Personal information
- Born: May 2, 1987 (age 39)
- Listed height: 6 ft 8 in (2.03 m)
- Listed weight: 330 lb (150 kg)

Career information
- High school: DeSoto (TX)
- College: Abilene Christian
- NFL draft: 2011: undrafted

Career history
- Pittsburgh Steelers (2011–2012)*; Orlando Predators (2012)*; Jacksonville Sharks (2013); Orlando Predators (2014)*; Edmonton Eskimos (2014); Nebraska Danger (2014–2016); Billings Wolves (2016); Nebraska Danger (2016); Texas Revolution (2017)*; Bloomington Edge (2017);
- * Offseason and/or practice squad member only

Awards and highlights
- First-team All-IFL (2015); First-team All-LSC (2010); Second-team All-LSC (2008);

Career AFL statistics
- Total tackles: 0.5
- Stats at ArenaFan.com
- Stats at Pro Football Reference

= Trevis Turner =

American football player (born 1987)

Trevis Turner (born May 2, 1987) is an American former football offensive lineman.
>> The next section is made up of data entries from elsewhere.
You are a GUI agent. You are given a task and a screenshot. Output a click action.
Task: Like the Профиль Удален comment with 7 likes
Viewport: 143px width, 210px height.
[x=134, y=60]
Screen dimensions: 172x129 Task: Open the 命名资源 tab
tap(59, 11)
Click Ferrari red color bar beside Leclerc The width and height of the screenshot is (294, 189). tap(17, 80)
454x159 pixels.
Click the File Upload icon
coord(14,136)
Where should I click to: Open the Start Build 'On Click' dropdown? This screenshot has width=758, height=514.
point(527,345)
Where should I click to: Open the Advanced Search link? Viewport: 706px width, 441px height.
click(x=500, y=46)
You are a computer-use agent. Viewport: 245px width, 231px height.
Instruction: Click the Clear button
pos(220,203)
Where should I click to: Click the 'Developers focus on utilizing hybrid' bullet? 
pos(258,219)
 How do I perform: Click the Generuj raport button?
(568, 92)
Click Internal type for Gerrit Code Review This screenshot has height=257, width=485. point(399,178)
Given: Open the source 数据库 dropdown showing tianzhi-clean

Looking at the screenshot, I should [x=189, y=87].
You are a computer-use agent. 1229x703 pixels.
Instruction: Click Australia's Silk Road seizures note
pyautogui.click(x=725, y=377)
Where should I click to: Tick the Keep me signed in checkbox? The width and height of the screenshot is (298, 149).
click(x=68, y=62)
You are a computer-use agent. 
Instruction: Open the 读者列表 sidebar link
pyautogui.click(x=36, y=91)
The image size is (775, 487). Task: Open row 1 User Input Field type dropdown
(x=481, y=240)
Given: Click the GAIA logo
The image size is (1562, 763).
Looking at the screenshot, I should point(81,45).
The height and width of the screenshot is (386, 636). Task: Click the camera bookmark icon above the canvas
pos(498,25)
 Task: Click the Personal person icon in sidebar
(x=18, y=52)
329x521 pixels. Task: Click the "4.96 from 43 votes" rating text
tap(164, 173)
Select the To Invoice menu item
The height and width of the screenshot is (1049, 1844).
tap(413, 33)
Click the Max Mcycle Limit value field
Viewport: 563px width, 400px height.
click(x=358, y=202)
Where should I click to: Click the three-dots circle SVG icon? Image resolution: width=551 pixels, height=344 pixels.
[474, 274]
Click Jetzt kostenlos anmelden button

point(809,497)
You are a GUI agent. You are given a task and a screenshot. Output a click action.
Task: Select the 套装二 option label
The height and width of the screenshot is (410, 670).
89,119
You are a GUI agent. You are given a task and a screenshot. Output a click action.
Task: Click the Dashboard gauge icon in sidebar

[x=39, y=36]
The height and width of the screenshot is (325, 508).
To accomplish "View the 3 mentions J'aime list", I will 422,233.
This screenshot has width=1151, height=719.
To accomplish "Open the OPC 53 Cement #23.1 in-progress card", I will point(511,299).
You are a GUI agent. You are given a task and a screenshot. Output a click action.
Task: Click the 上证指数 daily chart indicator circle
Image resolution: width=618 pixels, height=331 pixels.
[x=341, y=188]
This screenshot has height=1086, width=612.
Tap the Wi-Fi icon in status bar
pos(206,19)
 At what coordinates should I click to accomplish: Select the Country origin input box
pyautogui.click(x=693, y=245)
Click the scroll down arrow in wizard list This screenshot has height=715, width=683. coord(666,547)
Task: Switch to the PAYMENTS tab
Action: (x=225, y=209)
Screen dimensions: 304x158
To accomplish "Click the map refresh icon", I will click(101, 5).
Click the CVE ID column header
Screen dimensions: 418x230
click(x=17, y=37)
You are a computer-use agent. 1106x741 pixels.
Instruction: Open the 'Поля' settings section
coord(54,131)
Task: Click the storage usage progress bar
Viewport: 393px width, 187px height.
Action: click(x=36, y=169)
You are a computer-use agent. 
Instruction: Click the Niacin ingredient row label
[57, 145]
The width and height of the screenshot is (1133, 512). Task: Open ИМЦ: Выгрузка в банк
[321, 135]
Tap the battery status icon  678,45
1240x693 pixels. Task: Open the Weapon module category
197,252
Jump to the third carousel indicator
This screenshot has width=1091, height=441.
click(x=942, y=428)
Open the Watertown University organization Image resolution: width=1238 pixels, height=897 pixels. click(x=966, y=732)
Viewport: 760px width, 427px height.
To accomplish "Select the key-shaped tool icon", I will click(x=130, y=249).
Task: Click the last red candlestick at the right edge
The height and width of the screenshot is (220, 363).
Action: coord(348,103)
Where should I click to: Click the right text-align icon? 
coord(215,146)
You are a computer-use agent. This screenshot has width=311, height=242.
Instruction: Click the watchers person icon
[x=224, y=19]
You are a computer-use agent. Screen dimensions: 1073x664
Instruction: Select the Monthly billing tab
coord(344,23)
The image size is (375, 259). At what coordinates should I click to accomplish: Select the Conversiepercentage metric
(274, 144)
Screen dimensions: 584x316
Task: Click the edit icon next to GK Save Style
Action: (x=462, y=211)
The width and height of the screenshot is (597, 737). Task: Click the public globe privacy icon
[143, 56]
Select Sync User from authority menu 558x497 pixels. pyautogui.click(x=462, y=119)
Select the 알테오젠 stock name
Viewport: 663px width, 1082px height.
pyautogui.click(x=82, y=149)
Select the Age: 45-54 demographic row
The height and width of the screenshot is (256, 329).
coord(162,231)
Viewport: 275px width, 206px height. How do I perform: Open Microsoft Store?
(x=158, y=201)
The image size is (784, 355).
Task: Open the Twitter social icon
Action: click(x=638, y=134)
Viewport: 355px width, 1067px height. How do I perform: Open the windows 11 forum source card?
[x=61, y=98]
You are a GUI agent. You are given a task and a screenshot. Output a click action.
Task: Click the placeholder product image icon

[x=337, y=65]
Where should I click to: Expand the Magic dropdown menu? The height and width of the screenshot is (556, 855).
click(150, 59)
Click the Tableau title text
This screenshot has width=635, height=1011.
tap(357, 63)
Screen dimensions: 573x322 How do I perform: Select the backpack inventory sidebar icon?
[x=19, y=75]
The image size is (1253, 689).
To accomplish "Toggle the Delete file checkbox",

He played college football for Abilene Christian University.

==College career==
Turner originally signed with Colorado State University out of high school, but choose not to enroll at the school and attended Trinity Valley Community College. Turner started for one season with the Cardinals, before transferring to Northeastern State University, where he didn't not play for the RiverHawks. Prior to the 2008 season, Turner transferred to Abilene Christian University. As a sophomore in 2008, Turner was named Second Team All-Lone Star Conference South Division as an offensive tackle. As a senior in 2010, Turner was named First Team All-LSC and was named a finalist for the Gene Upshaw Award. He was also named a Division II All-American

==Professional career==

===Pittsburgh Steelers===
Turner signed as an undrafted free agent with the Pittsburgh Steelers of the National Football League in 2011. Turner spent the entire season as a member of the Steelers practice squad. Turner was released in May 2012, after it was announced that he would be suspended the first four games of the 2012 season.

===Nebraska Danger===
On December 9, 2013, Turner signed with the Nebraska Danger of the Indoor Football League, where he then signed and played in the Canadian Football League (CFL) for the Edmonton Eskimos for a season . In 2015, Turner was named a First Team All-IFL selection.

===Return to Orlando===
On February 8, 2014, Turner was traded back to Orlando with Bernard Morris, Matt Marcorelle in exchange for Aaron Garcia. However, Turner had refused to report the entire 2014 season, and remained with the Danger.

===Billings Wolves===
On March 23, 2016, Turner signed with the Billings Wolves. He was released on April 22, 2016.

===Return to Nebraska Danger===
On May 19, 2016, Turner returned to the Nebraska Danger.

===Texas Revolution===
Tuner signed with the Texas Revolution for the 2017 season. He was released on February 20, 2017.

===Bloomington Edge===
On June 1, 2017, Turner signed with the Bloomington Edge.